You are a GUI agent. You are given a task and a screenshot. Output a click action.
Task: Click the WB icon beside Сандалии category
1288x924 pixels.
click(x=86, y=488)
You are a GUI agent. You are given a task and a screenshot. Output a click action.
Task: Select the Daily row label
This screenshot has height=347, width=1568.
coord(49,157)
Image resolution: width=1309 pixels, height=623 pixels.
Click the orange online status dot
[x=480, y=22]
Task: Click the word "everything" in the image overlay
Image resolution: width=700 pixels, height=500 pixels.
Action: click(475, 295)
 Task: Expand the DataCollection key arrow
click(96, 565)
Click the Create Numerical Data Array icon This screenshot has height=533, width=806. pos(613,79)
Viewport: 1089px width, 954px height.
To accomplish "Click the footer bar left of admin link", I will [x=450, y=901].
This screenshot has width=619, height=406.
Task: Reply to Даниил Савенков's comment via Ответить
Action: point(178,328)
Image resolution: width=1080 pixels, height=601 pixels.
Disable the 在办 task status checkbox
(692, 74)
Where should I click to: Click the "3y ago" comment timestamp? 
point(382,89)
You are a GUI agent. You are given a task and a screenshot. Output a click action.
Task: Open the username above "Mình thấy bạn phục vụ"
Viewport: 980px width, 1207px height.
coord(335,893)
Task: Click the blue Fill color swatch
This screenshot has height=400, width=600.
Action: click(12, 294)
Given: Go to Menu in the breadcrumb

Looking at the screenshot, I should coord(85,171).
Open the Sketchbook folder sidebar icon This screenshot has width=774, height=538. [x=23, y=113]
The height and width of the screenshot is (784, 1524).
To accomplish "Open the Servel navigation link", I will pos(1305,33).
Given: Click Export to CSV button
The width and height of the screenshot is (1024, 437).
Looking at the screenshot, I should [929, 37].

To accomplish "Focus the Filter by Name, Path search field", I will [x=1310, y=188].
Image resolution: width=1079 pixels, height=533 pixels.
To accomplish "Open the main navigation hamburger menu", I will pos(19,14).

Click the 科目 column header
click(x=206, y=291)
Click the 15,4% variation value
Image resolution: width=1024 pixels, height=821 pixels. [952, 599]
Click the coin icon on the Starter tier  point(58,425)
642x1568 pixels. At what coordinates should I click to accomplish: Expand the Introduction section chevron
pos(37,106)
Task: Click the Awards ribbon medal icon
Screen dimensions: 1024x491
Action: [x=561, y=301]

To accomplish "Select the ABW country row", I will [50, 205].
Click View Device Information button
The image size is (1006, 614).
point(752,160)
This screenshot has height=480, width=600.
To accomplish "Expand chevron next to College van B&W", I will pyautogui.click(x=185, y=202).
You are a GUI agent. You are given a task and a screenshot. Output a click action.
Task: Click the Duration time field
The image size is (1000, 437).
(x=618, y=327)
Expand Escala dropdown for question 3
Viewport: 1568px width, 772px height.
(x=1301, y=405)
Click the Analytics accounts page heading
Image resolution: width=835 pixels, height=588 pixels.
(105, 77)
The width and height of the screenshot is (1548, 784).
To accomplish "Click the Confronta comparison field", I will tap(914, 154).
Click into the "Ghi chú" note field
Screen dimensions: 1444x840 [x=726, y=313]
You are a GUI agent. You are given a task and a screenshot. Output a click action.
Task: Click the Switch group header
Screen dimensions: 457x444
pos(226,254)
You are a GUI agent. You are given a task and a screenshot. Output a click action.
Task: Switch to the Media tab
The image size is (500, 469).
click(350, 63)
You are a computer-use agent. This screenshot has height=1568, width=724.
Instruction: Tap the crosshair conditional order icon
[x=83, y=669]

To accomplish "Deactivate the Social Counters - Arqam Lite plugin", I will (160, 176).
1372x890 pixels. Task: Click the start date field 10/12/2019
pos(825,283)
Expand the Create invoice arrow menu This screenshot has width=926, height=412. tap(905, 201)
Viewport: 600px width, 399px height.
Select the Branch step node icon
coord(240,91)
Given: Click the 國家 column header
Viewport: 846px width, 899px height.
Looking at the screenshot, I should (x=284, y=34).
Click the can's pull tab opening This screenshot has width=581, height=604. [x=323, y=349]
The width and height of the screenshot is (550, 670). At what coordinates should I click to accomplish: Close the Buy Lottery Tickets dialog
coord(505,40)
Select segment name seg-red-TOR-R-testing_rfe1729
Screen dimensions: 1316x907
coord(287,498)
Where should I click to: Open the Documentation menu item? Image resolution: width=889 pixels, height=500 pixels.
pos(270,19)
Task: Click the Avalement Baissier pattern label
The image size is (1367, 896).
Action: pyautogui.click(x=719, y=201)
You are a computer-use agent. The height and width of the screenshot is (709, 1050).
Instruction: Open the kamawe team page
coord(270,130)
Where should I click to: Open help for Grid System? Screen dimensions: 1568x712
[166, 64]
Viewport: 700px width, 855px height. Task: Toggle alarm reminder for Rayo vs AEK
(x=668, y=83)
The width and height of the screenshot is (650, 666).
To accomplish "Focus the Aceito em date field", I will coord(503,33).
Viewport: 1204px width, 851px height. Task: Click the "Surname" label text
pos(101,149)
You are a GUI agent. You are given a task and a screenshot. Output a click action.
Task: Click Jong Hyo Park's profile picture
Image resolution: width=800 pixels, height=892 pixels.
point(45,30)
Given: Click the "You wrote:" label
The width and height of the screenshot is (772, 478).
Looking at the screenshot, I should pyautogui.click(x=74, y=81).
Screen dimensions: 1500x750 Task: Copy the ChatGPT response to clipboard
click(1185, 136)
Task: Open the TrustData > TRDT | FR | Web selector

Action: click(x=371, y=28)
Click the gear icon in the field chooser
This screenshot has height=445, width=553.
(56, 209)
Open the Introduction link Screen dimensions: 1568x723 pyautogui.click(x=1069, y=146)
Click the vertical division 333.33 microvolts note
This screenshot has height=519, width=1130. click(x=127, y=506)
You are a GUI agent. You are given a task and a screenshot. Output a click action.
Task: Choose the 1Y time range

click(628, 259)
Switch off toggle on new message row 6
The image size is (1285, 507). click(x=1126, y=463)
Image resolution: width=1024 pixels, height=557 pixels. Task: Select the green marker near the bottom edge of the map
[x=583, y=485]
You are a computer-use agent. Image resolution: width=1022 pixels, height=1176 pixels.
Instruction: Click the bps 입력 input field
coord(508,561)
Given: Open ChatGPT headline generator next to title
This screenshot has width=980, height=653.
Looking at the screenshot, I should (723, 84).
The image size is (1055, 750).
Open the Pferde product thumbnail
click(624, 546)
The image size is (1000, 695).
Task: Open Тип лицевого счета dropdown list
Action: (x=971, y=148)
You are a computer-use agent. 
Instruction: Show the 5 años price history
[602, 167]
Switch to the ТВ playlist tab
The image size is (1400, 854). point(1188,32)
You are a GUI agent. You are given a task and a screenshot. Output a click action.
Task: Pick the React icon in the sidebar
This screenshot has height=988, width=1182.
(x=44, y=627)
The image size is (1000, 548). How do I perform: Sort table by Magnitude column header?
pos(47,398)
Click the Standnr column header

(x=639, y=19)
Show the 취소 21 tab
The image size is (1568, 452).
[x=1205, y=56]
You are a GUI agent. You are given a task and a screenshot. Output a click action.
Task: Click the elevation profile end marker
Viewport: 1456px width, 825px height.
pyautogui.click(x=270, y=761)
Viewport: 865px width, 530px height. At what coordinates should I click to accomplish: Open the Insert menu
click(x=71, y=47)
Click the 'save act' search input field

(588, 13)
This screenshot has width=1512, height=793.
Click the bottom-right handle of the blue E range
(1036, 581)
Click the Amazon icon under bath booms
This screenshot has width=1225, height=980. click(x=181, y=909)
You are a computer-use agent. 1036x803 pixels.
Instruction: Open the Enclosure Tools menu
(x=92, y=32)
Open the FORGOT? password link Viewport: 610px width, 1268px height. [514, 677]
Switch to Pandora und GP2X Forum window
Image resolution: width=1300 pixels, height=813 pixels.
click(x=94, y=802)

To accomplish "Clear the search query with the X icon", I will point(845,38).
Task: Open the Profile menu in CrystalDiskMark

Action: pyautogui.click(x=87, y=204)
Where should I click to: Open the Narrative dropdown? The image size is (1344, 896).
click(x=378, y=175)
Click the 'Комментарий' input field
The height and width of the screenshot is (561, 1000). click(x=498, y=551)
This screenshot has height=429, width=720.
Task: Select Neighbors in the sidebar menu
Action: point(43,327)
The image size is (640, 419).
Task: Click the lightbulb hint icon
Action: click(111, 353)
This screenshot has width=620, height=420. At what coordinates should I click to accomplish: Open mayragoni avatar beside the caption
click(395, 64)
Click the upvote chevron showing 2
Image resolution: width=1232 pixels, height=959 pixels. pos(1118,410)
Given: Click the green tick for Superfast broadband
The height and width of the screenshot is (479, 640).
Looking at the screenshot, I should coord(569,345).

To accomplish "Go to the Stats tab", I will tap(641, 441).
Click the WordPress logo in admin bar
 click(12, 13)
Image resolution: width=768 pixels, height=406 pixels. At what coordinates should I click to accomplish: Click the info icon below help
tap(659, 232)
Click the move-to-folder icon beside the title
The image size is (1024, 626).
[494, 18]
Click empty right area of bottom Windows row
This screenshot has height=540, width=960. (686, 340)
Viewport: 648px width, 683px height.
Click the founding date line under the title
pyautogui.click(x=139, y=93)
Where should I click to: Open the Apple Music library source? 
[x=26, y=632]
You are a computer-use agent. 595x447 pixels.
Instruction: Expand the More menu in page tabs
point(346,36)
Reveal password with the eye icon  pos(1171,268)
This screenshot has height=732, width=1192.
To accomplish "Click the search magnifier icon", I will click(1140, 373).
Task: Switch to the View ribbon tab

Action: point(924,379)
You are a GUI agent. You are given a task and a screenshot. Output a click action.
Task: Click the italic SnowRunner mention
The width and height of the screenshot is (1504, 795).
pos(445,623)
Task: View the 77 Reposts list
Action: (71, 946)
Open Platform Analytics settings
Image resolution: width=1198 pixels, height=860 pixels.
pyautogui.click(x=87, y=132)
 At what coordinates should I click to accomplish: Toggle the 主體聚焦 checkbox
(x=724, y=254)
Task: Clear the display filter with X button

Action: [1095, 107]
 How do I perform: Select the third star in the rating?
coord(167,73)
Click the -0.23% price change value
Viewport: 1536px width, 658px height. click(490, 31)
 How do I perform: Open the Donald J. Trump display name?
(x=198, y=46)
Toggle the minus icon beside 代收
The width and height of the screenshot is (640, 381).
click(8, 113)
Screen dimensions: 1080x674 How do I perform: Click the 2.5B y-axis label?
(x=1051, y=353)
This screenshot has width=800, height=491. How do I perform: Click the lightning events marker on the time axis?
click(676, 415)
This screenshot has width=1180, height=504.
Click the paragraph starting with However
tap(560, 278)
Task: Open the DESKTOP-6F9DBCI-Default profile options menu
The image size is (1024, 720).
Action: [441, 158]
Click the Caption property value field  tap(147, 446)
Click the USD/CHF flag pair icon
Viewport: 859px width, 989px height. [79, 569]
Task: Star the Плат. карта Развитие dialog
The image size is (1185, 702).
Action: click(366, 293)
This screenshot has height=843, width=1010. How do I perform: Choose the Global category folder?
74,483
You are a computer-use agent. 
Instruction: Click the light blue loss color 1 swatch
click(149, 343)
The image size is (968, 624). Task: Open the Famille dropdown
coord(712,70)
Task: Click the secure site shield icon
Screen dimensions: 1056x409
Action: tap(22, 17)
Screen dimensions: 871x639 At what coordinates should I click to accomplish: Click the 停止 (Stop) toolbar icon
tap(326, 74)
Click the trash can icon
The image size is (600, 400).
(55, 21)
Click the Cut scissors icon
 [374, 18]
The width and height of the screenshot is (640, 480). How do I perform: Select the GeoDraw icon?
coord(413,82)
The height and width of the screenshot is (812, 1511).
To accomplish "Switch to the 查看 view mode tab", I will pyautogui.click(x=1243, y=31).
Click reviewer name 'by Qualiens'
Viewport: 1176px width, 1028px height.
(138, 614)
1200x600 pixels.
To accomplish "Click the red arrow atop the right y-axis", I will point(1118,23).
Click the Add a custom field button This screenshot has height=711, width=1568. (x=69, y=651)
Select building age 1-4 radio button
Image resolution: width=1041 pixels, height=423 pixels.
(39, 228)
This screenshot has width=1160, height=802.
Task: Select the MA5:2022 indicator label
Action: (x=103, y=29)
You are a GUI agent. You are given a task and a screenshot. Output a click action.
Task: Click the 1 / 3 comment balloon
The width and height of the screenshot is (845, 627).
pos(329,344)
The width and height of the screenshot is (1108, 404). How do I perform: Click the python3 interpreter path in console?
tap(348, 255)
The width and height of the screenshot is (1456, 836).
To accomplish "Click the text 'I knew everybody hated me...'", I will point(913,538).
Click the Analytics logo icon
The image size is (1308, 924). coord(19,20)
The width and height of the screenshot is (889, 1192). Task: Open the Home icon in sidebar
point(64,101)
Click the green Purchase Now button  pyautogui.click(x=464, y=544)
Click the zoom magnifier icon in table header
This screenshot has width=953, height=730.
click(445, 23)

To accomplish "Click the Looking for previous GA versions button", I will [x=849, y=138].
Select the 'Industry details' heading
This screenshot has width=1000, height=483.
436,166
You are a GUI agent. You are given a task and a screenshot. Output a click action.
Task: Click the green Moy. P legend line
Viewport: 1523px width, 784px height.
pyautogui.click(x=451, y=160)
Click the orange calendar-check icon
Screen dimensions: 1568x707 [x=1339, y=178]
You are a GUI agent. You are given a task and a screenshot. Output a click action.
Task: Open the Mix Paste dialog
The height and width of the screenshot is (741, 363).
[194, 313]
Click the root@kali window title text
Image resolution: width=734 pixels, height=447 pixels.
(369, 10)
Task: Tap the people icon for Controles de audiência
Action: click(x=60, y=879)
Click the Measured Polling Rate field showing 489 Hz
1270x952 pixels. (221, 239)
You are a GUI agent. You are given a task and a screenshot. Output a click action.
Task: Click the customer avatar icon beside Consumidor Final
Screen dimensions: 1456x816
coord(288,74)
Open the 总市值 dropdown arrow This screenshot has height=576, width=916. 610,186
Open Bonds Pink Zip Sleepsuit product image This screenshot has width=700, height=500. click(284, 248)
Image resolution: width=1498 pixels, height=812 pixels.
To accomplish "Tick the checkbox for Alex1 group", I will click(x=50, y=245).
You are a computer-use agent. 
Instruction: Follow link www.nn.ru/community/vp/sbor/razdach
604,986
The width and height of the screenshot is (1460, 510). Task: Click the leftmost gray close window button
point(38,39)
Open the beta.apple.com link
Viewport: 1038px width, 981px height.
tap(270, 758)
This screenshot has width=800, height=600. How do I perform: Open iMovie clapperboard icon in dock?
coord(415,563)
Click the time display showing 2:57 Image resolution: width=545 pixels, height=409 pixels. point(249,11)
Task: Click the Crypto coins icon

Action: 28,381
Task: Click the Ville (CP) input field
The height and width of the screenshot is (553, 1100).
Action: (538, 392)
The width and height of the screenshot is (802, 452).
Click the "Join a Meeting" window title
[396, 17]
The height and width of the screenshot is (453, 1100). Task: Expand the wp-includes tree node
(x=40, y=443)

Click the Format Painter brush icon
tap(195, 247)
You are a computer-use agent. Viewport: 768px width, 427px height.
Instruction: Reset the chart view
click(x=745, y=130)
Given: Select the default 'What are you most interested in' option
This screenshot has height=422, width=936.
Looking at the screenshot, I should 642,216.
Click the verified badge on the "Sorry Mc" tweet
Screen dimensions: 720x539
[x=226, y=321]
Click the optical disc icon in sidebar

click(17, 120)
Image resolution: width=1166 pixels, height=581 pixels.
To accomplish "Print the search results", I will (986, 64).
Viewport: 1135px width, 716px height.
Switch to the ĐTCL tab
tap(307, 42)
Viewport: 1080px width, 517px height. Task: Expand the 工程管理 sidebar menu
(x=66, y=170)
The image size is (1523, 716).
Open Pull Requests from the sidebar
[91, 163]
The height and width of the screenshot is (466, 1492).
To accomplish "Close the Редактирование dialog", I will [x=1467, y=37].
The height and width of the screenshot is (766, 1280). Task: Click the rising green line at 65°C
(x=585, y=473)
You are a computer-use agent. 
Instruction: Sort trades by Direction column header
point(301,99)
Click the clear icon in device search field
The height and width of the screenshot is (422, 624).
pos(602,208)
········
Among the lines above, find those carrying the word "Create" and copy them out.

Click the Create Numerical Data Array icon This screenshot has height=533, width=806. pos(613,79)
Expand the Create invoice arrow menu This screenshot has width=926, height=412. tap(905, 201)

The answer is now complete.